London-based Tullow Oils has announced intentions to start drilling offshore wells in Guyana by year-end.
This will come as good news for the country as CGX Energy Inc has already signaled intentions to also start drilling in the second half of this year also.
Tullow Guyana has a 30% stake in the Guyana Maritime Licence, in the Georgetown offshore block. CGX Resources also has 25% and Repsol Exploración 15%.
According to a news item on the Business News America on Wednesday, Tullow’s Exploration Director, Angus McCoss, says that wildcat wells are to be drilled in Guyana and French Guiana by this year-end.
In French Guiana, Tullow has a 39% stake in that country’s licence.
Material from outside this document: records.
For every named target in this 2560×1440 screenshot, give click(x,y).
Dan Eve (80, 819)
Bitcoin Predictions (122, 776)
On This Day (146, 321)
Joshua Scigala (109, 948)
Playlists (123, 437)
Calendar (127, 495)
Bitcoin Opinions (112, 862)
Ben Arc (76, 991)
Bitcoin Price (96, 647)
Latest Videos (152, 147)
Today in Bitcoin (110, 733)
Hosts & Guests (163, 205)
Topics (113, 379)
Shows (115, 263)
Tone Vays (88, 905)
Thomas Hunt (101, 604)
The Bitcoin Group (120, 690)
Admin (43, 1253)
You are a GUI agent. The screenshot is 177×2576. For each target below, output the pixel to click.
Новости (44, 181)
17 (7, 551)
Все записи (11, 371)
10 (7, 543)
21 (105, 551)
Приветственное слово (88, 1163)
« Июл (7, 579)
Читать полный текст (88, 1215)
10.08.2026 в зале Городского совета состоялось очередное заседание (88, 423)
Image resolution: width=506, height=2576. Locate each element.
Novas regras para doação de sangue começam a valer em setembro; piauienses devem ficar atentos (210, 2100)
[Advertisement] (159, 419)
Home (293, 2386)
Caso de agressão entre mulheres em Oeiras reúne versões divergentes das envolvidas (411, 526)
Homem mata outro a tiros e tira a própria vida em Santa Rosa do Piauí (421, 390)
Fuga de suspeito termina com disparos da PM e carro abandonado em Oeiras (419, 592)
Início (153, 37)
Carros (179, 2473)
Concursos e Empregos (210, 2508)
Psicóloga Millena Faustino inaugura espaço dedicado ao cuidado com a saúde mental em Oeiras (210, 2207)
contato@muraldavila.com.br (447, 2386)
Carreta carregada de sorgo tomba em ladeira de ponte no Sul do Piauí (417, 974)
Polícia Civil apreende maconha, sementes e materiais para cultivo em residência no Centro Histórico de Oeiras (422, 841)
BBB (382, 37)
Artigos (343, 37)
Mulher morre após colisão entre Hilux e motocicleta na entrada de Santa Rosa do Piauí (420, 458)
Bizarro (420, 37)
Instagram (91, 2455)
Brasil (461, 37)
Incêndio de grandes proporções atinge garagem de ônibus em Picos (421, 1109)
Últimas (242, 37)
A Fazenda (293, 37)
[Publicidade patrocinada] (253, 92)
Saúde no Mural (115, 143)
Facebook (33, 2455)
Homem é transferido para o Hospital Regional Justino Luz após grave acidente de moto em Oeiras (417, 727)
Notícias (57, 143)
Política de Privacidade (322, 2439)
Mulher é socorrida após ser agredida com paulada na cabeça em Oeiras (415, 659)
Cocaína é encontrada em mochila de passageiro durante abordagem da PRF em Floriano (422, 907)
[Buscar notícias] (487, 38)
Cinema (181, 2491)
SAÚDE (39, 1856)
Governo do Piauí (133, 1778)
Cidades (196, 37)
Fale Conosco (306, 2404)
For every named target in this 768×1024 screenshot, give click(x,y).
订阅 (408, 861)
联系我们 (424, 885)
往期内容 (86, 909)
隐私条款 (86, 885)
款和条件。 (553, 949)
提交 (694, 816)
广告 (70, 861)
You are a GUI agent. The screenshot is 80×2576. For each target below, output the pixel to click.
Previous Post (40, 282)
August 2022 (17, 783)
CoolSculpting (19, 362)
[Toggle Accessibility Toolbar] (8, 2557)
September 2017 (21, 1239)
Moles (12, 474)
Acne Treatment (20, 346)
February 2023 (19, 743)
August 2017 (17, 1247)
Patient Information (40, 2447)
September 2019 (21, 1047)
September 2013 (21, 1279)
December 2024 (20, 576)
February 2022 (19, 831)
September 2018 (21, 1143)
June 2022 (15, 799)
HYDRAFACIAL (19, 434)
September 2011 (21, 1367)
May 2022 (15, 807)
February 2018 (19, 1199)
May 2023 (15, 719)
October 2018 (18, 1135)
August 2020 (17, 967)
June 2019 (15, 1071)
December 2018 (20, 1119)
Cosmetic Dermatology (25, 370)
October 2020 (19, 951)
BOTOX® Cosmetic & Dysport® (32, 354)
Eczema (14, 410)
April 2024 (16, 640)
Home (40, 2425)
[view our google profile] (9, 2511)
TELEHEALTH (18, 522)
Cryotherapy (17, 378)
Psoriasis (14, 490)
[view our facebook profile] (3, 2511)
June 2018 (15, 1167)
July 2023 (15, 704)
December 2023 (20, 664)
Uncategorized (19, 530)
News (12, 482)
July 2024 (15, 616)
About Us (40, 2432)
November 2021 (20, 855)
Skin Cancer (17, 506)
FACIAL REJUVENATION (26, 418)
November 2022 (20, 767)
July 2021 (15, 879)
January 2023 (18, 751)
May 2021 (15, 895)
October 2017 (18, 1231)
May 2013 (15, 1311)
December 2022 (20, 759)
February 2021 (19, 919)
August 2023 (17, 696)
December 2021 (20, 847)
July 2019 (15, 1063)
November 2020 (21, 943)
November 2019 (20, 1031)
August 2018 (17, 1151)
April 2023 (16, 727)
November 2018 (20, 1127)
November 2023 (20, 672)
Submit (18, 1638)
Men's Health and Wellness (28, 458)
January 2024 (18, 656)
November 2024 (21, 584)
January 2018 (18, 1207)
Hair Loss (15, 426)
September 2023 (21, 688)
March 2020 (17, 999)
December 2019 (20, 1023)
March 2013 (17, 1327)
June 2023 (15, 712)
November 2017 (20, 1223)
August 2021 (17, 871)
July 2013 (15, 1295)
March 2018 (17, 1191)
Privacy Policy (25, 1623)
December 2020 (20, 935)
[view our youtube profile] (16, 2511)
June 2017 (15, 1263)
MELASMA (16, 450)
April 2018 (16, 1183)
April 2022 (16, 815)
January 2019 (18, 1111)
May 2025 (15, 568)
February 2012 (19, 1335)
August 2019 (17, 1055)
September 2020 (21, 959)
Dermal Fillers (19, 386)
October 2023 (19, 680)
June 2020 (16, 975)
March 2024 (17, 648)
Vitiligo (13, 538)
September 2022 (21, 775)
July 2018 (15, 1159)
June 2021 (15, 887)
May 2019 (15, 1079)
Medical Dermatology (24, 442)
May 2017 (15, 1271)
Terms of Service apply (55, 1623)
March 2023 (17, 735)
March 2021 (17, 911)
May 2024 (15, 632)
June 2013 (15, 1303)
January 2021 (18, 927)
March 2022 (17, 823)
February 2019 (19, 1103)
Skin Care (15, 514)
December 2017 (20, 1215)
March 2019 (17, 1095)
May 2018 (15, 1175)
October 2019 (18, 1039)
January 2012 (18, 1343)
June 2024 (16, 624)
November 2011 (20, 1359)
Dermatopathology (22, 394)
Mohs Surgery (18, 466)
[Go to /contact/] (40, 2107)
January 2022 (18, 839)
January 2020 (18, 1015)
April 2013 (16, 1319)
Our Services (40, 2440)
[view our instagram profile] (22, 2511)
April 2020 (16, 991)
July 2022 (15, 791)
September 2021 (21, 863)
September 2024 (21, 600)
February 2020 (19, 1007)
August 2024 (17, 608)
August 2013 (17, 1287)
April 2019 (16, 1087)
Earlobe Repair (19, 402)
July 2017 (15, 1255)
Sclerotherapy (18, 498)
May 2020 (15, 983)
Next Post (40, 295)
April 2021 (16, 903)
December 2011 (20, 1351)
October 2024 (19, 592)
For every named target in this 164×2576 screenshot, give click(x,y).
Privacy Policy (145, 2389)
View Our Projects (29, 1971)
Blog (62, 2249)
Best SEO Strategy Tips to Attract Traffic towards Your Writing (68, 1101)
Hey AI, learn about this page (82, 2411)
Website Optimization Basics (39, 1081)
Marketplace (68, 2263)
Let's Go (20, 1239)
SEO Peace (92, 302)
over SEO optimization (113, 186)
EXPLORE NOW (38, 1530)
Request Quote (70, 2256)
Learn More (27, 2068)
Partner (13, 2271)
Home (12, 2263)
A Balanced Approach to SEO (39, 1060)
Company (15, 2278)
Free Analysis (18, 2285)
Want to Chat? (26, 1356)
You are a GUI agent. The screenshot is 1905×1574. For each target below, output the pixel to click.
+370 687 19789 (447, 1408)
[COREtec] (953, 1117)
According to McCoss, a 3D seismic survey was completed over Georgetown early last year.
The gross upside estimates for Guyana says that there may be 1,000 MB (million barrels) present.
In January, CGX Energy Inc., the Canadian-based oil and gas company, focused on exploration for oil in Guyana, announced that the parties to the Georgetown Petroleum Prospecting Licence, have renewed existing agreements with the Georgetown Petroleum Prospecting Licence (PPL) offshore Guyana, thereby entering into the Second Renewal Period.
According to a CGX release, during the first 18 months of the Second Renewal Period there is a minimum work commitment of one exploration well. In transition to the Second Renewal Period and as required by the Georgetown PPL, approximately 30 percent of the area under contract has been relinquished to the Government.
The release added that processing and interpretation of the recently acquired 1,839 sq km 3D seismic is well advanced for the selection of the location for the commitment well.
President and Chief Executive Officer (CEO) of CGX stated, “On November 21, 2009, CGX announced it was scheduled to drill on its 100 percent Corentyne PPL during the second half of 2010. With the renewal of the Georgetown PPL, CGX will be participating in a second well in the basin.”